TASK DATA section start

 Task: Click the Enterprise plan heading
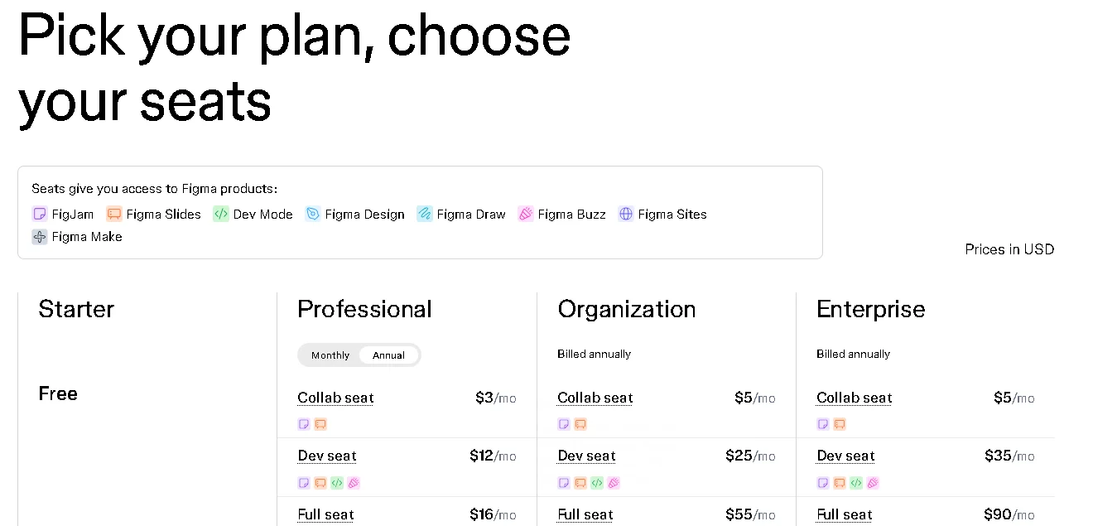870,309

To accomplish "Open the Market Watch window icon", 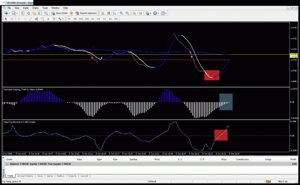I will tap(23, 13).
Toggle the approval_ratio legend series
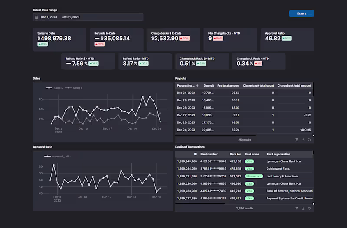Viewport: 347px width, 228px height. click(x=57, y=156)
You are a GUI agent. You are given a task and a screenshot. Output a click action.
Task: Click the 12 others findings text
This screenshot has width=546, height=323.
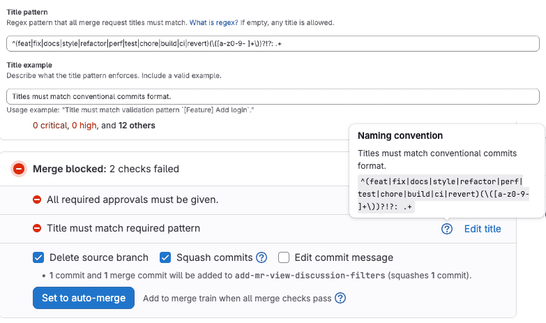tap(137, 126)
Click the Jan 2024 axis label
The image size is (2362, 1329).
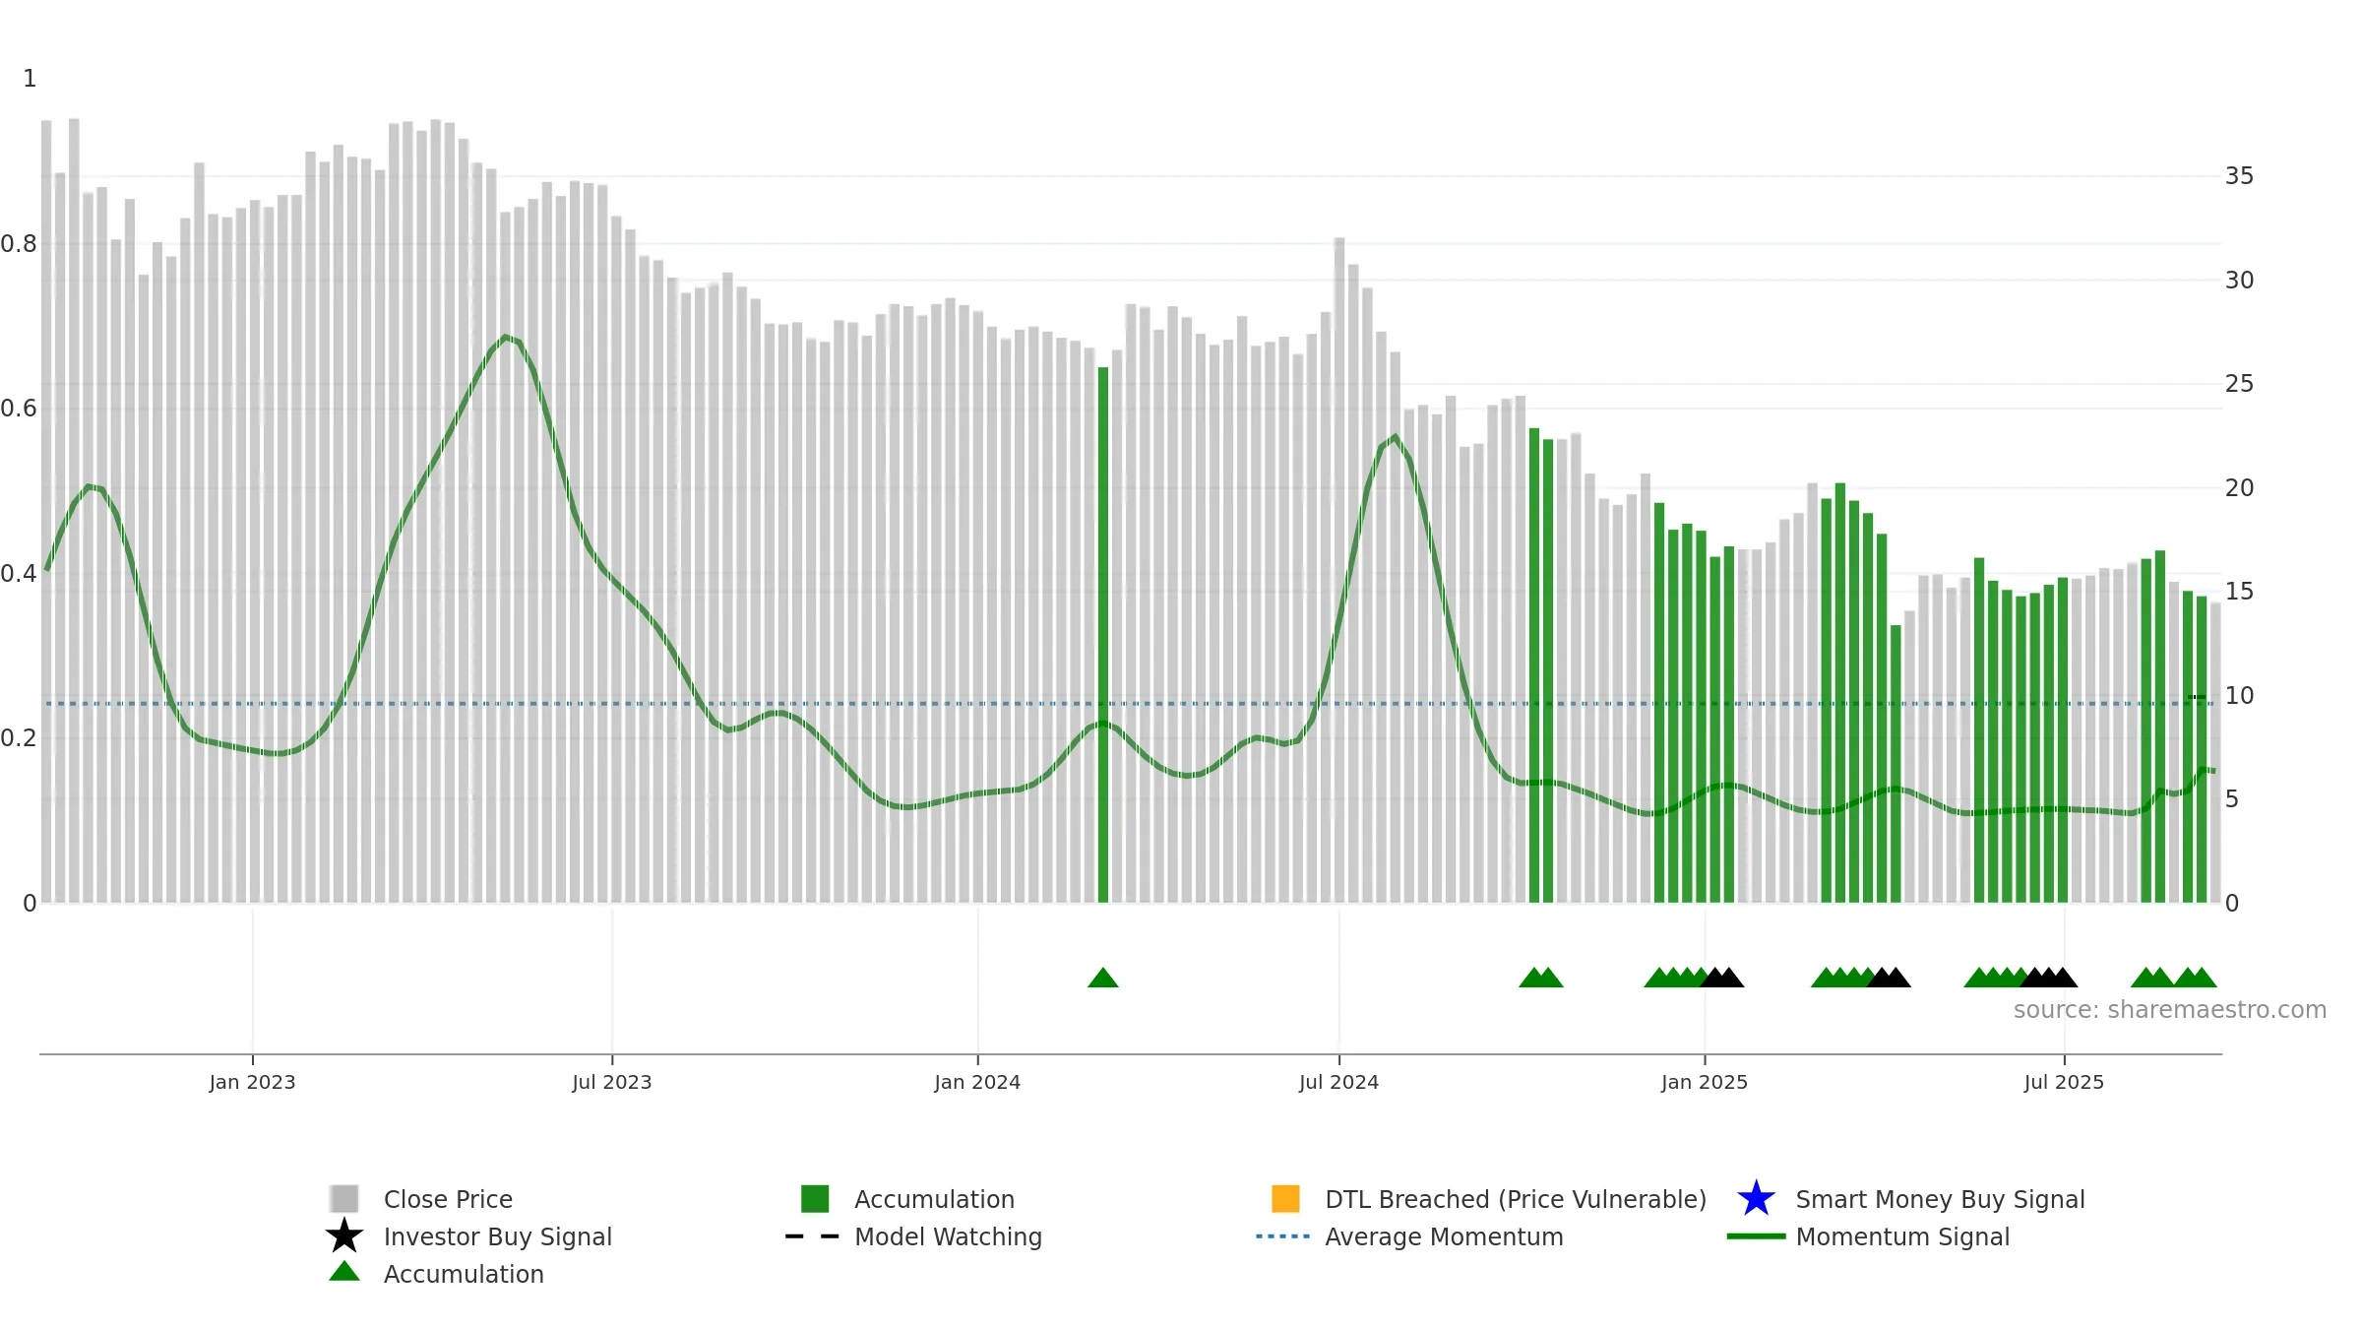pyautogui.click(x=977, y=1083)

TASK DATA section end

* PROBLEM
An answer containing only the lines from the one holding "Task: Click the 12 others findings text" through the close of the entries above, reproduced exactly and stripped of pictures, is expected.

* REPLY TO THE EXERCISE
Task: Click the 12 others findings text
This screenshot has width=546, height=323.
tap(137, 126)
Click the Jan 2024 axis label
The image size is (2362, 1329).
pyautogui.click(x=977, y=1083)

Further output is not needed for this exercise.